= AIM =
Print the lines from the one containing "Given: Click the create shortcut icon" through the end of the records, both ends included, exactly as they appear. Leave the pictures out of your answer.

--- BEGIN ---

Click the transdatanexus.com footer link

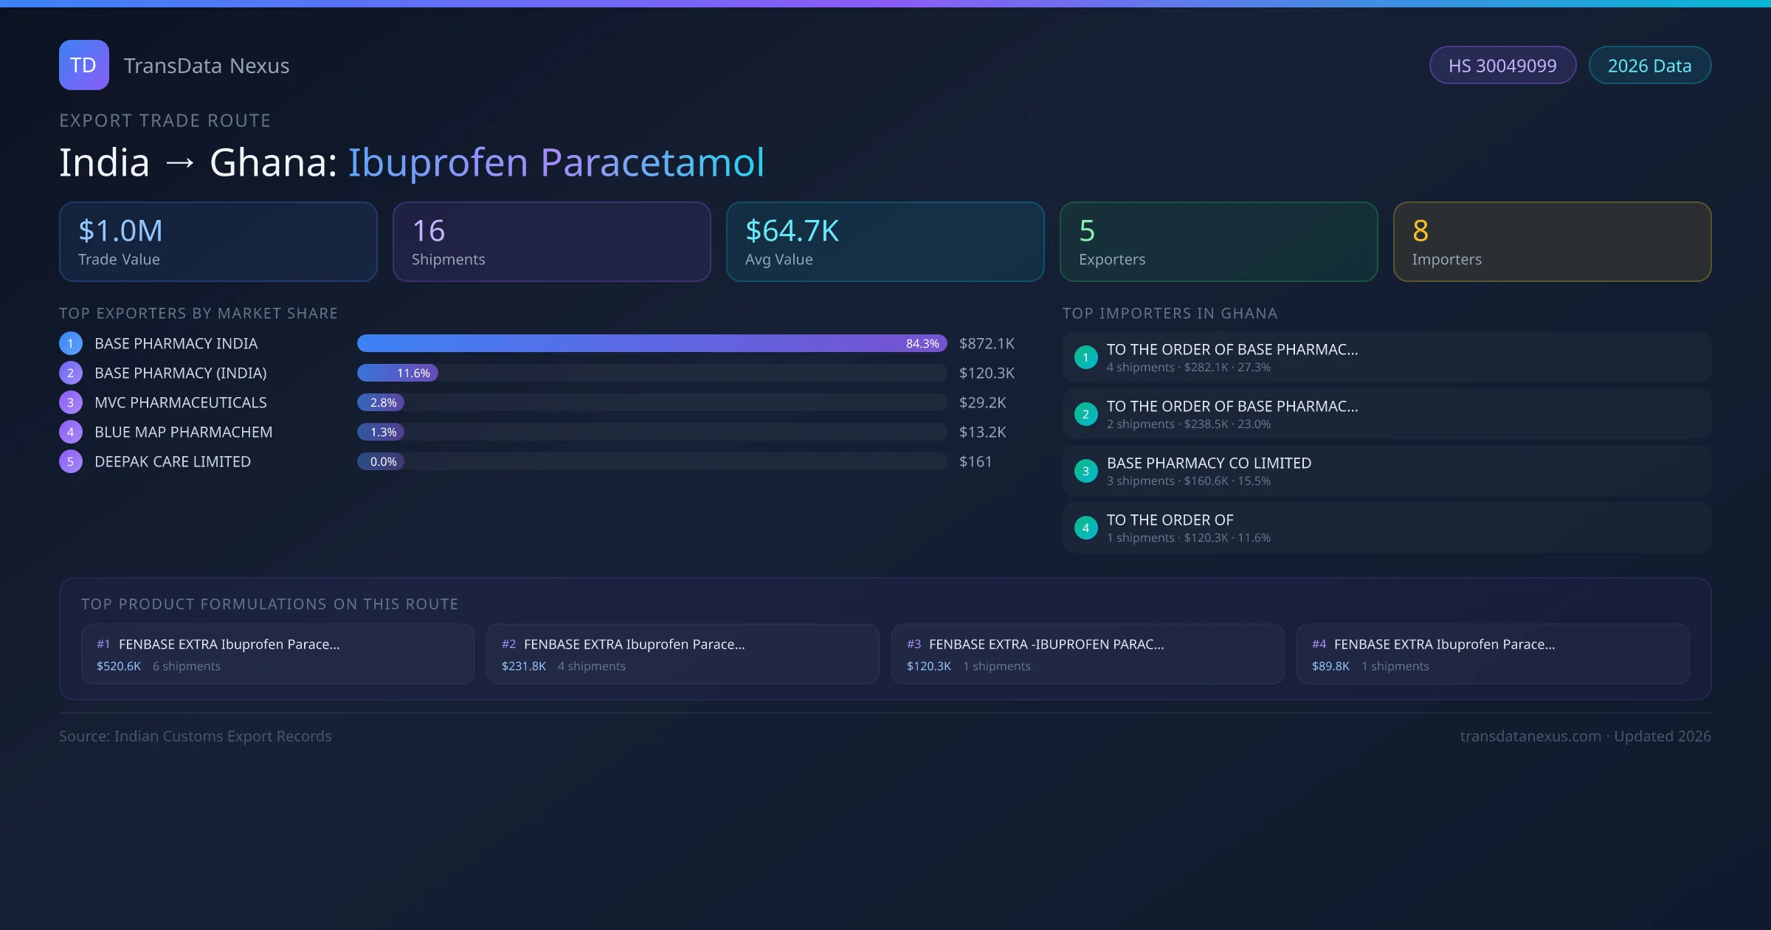pos(1530,736)
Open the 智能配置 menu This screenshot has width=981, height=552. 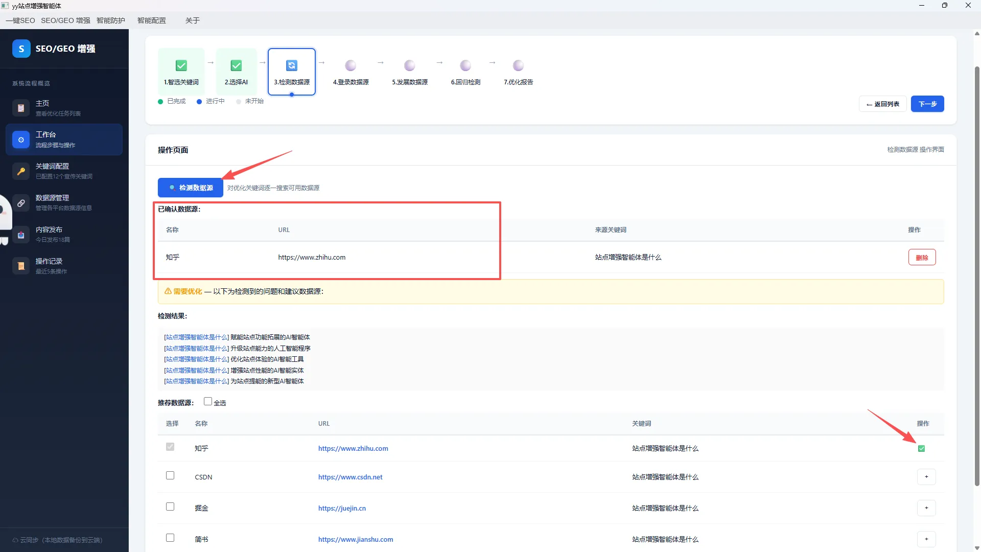coord(152,20)
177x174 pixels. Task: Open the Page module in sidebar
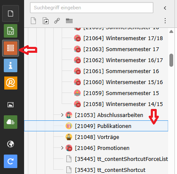(11, 14)
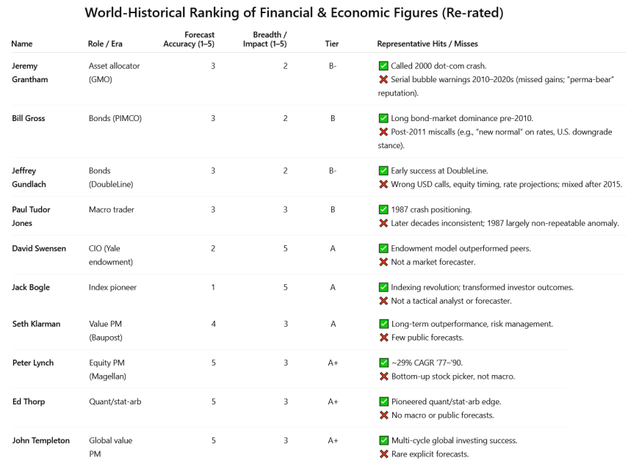Viewport: 639px width, 469px height.
Task: Select green check next to "Long bond-market dominance"
Action: tap(383, 118)
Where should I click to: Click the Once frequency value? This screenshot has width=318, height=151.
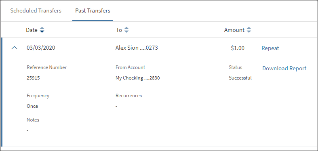pyautogui.click(x=32, y=106)
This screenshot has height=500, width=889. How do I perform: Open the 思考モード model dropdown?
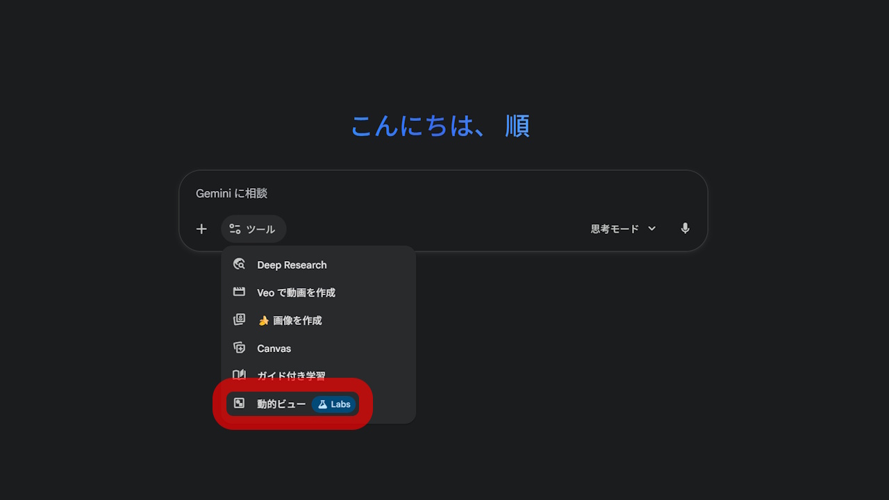[615, 229]
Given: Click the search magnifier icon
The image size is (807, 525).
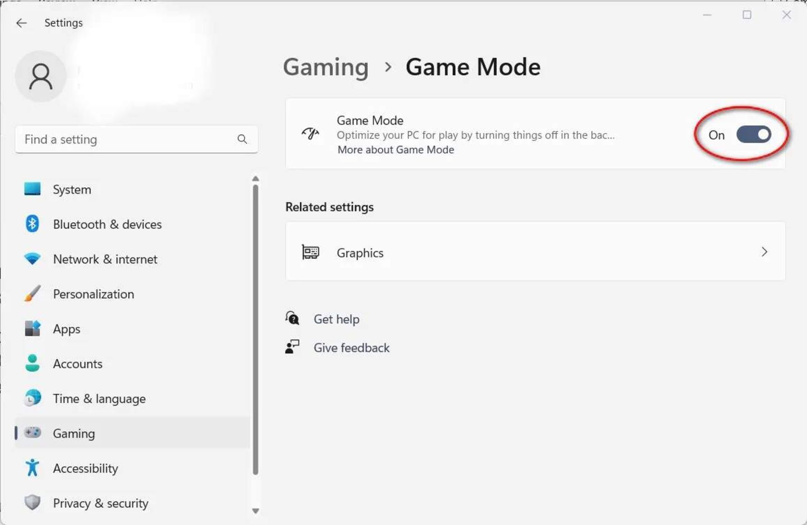Looking at the screenshot, I should click(x=242, y=139).
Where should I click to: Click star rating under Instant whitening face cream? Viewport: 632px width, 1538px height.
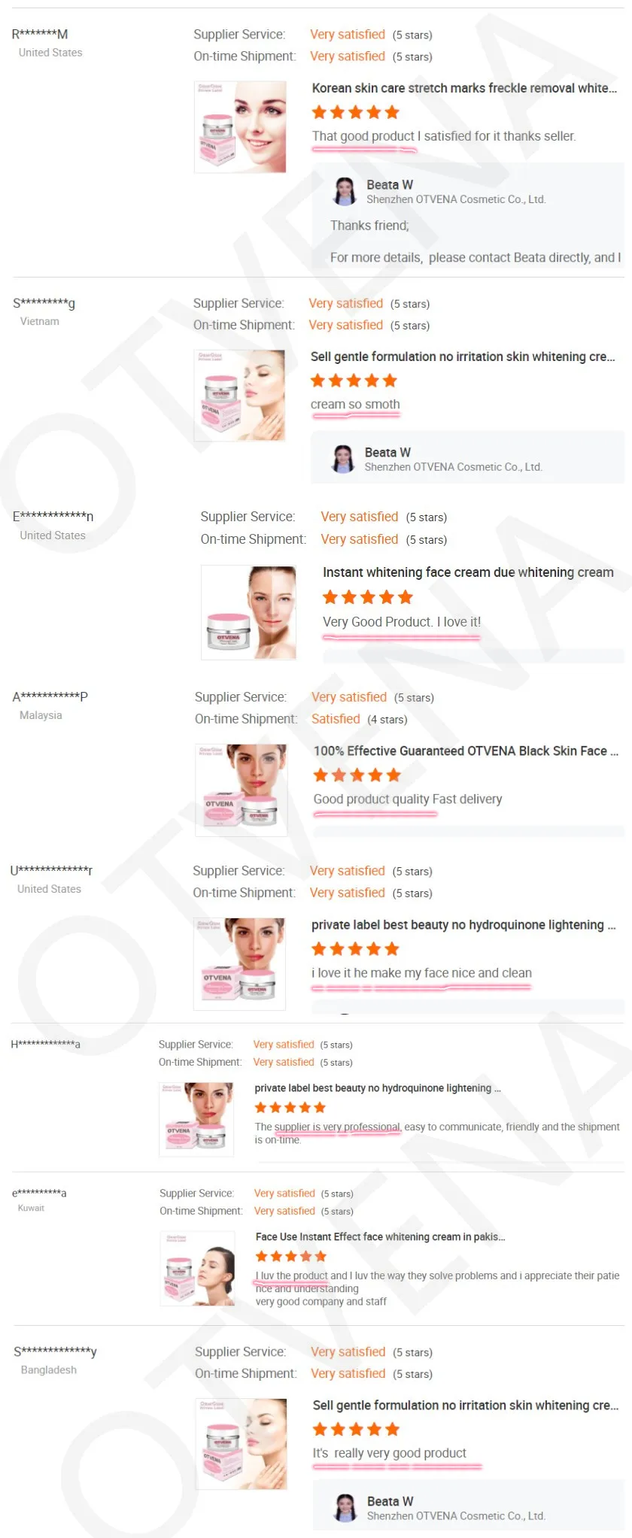click(368, 597)
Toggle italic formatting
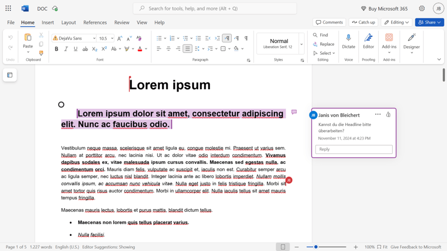This screenshot has width=447, height=251. tap(66, 49)
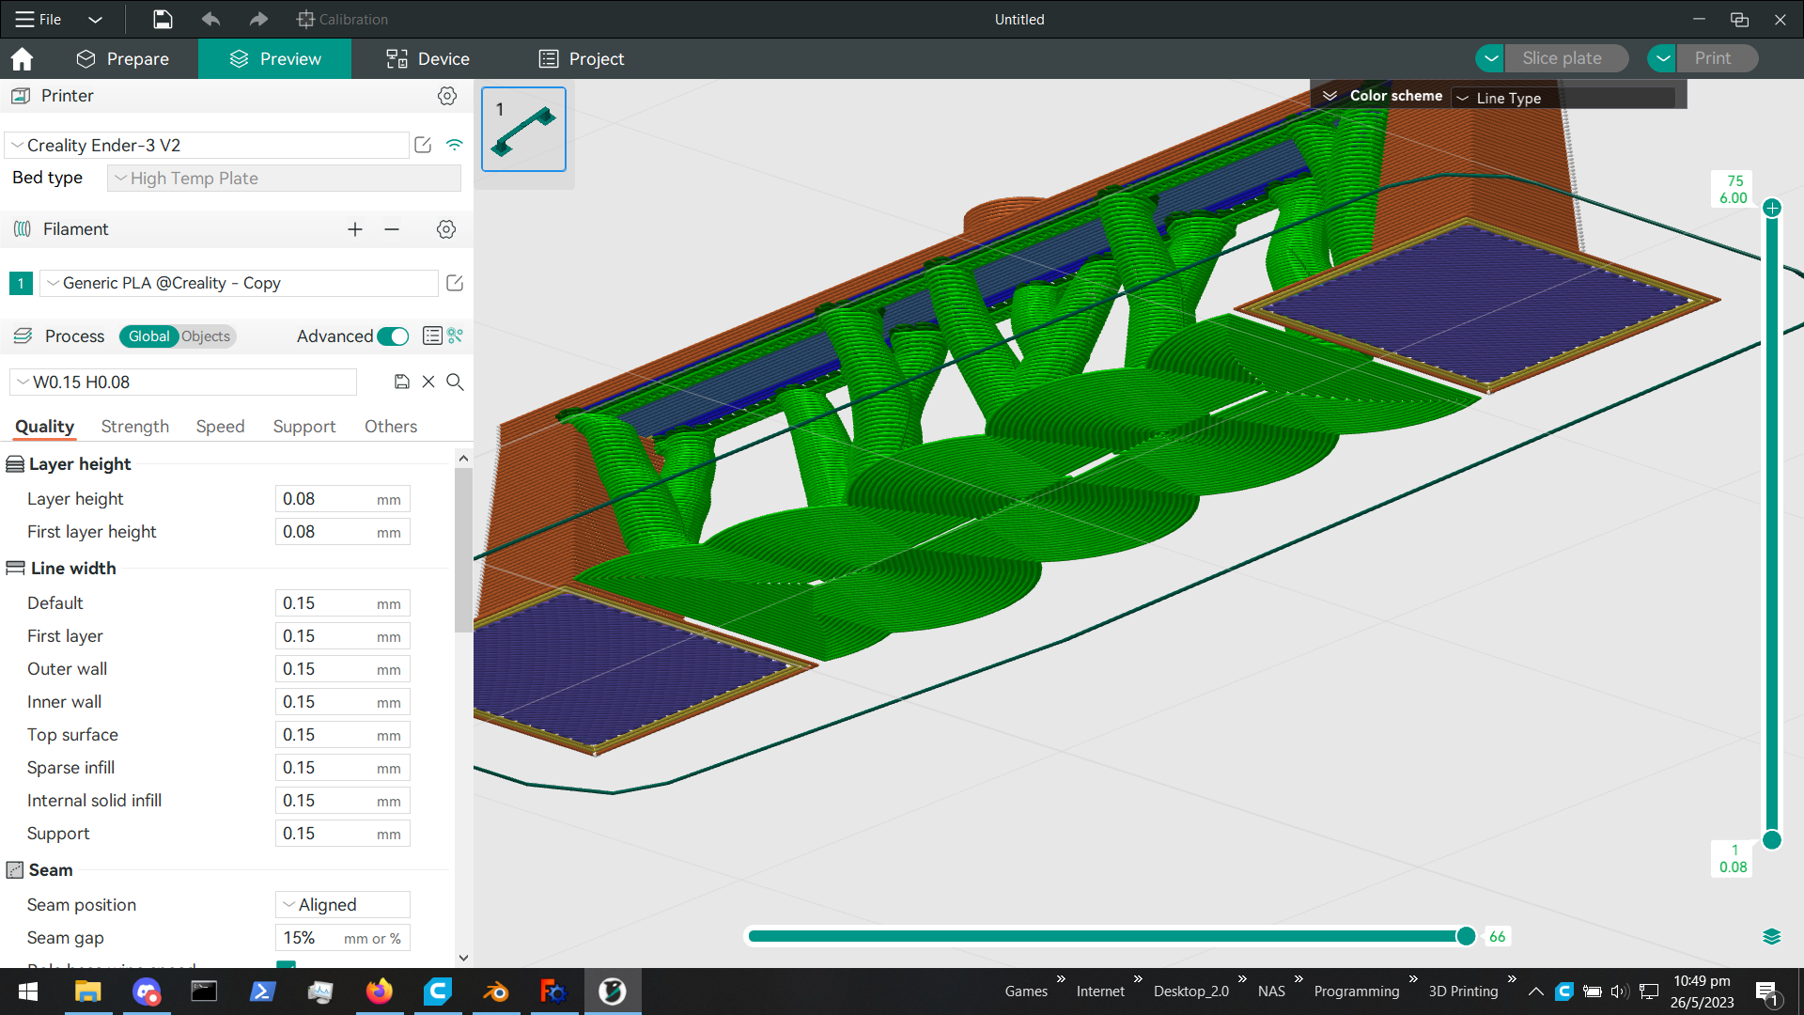Viewport: 1804px width, 1015px height.
Task: Select the Save project toolbar icon
Action: 162,19
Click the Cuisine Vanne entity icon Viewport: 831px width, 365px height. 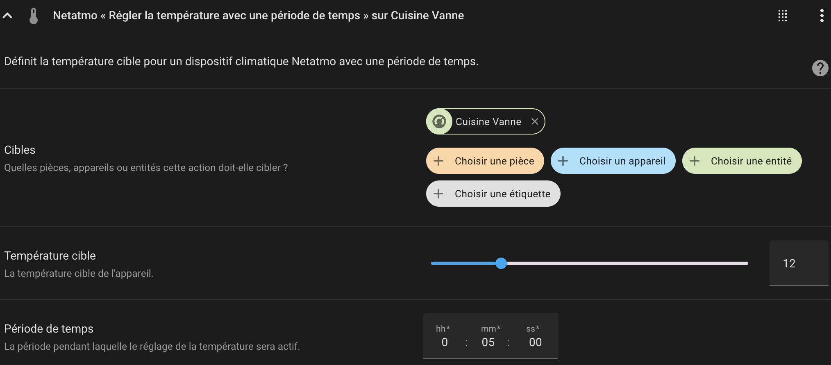[439, 121]
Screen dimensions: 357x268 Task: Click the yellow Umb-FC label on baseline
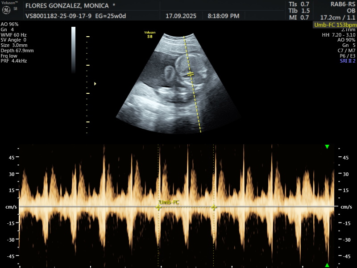pos(170,203)
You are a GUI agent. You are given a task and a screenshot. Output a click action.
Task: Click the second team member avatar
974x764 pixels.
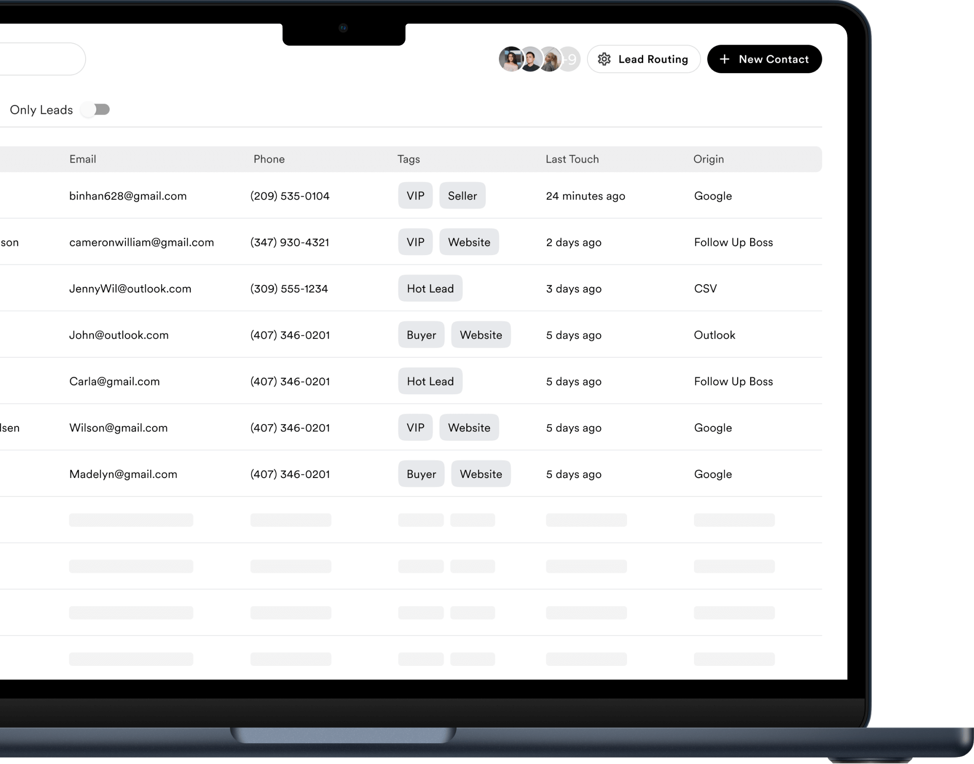(530, 59)
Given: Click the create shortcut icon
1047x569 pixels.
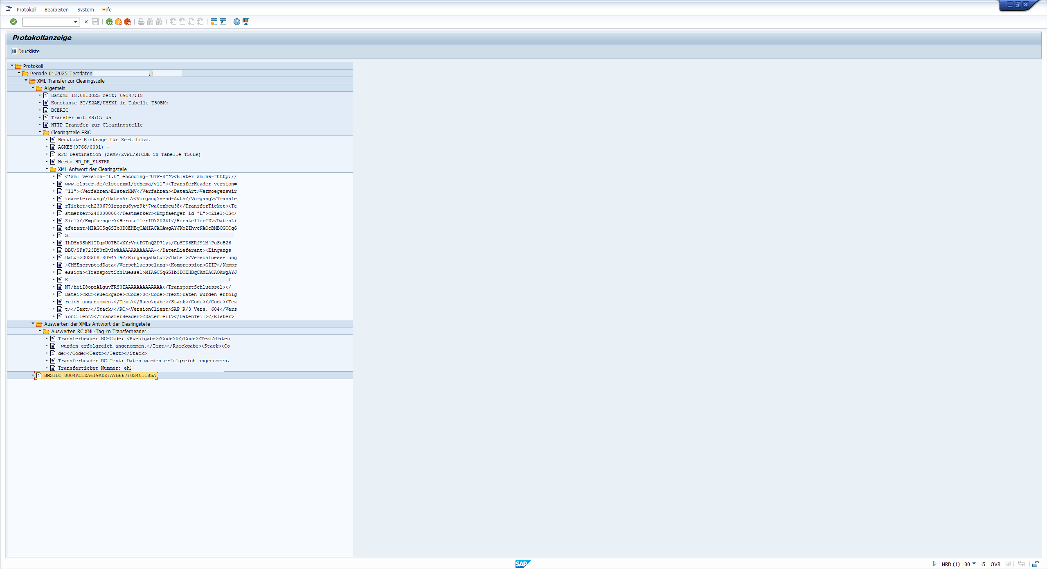Looking at the screenshot, I should pos(223,22).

--- END ---

= ANSWER =
Given: Click the create shortcut icon
1047x569 pixels.
Looking at the screenshot, I should pos(223,22).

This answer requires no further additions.